Dataset entries
* * * * *
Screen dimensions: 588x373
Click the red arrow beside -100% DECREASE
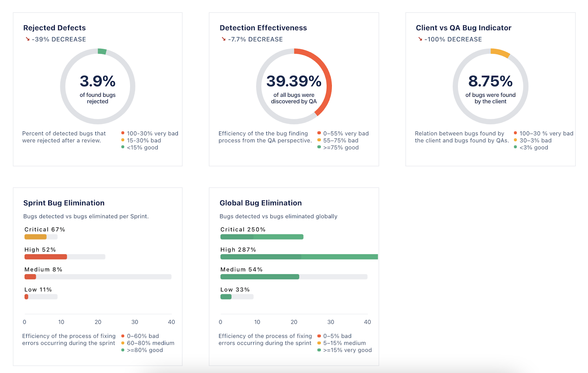point(420,39)
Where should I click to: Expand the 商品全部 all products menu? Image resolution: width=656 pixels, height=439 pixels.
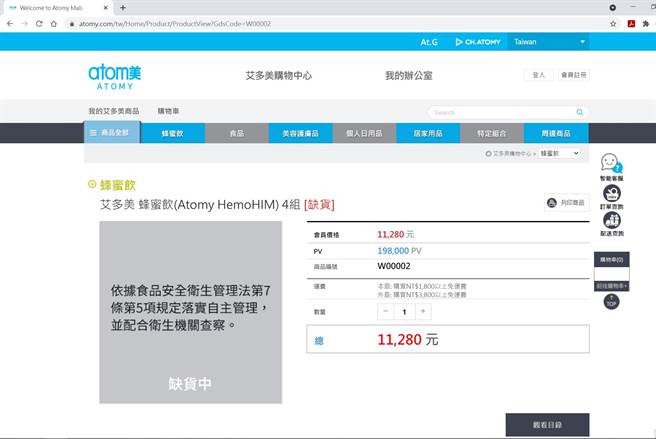coord(112,133)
* * * * *
• **EXERCISE GOAL**
Return the lines from the one containing "Click the red arrow beside -100% DECREASE" through the last line of the records, both included, exactly as written and with no pictures.

• **WRITTEN ANSWER**
Click the red arrow beside -100% DECREASE
point(420,39)
Where should I click to: Expand the 商品全部 all products menu? Image resolution: width=656 pixels, height=439 pixels.
coord(112,133)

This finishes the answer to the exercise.